In haar grote roman „Ino” keert hetzelfde onderwerp terug. Ik geloof in de geest van de schrijfster te spreken, als ik aan „Ino” de ondertitel meegeef van die geheel andere, mannelijke roman van G. Flaubert „L’éducation sentimentale” (Leerschool der liefde). Een jong meisje, dat met haar vader, een beetje wereldvreemde filoloog, samenwoont, gaat alleen uit op verkenning in het land der liefde. Ze heeft een jeugdvriend, die ze verwaarloost, met een boerenknecht heeft ze een tot mislukking gedoemde, vluchtige relatie, maar een dieper schrijnende verhouding ontwikkelt zich tussen haar en een oudere man, een vriend van haar vader. Tot liefde groeit deze verhouding uit op zijn sterfbed. Zijn dood betekent haar rijping tot volwassen vrouw.

Wat te doen: Schrijf uit de tekst over de roman „Ino” letterlijk het stuk over van "In haar grote" tot en met "tot volwassen vrouw.".

Brongegevens:
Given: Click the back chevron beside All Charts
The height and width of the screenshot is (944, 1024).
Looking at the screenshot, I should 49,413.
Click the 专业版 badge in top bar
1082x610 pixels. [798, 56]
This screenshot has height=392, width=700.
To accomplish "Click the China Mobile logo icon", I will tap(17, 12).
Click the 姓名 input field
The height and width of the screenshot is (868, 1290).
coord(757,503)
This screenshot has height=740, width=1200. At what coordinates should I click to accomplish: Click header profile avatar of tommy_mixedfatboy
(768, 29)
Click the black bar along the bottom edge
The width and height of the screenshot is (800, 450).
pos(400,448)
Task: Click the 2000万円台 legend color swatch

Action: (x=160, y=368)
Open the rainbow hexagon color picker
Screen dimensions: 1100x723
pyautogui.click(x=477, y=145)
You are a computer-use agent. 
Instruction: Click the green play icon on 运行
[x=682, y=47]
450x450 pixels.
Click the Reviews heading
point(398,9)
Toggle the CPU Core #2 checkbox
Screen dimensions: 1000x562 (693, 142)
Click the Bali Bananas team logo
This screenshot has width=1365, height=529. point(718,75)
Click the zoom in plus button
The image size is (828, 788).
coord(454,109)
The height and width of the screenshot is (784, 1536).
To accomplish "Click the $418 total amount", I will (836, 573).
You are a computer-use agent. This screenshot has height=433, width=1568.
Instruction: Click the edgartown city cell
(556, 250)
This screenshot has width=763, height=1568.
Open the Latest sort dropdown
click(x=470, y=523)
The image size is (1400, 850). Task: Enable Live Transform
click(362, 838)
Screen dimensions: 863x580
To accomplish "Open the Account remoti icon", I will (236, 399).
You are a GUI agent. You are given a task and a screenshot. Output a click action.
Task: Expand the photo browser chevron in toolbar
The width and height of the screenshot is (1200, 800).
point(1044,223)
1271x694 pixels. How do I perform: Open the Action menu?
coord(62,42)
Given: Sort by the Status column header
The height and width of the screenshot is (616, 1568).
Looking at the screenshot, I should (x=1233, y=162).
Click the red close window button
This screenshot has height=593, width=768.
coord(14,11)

Uitwerking opdracht:
In haar grote roman „Ino” keert hetzelfde onderwerp terug. Ik geloof in de geest van de schrijfster te spreken, als ik aan „Ino” de ondertitel meegeef van die geheel andere, mannelijke roman van G. Flaubert „L’éducation sentimentale” (Leerschool der liefde). Een jong meisje, dat met haar vader, een beetje wereldvreemde filoloog, samenwoont, gaat alleen uit op verkenning in het land der liefde. Ze heeft een jeugdvriend, die ze verwaarloost, met een boerenknecht heeft ze een tot mislukking gedoemde, vluchtige relatie, maar een dieper schrijnende verhouding ontwikkelt zich tussen haar en een oudere man, een vriend van haar vader. Tot liefde groeit deze verhouding uit op zijn sterfbed. Zijn dood betekent haar rijping tot volwassen vrouw.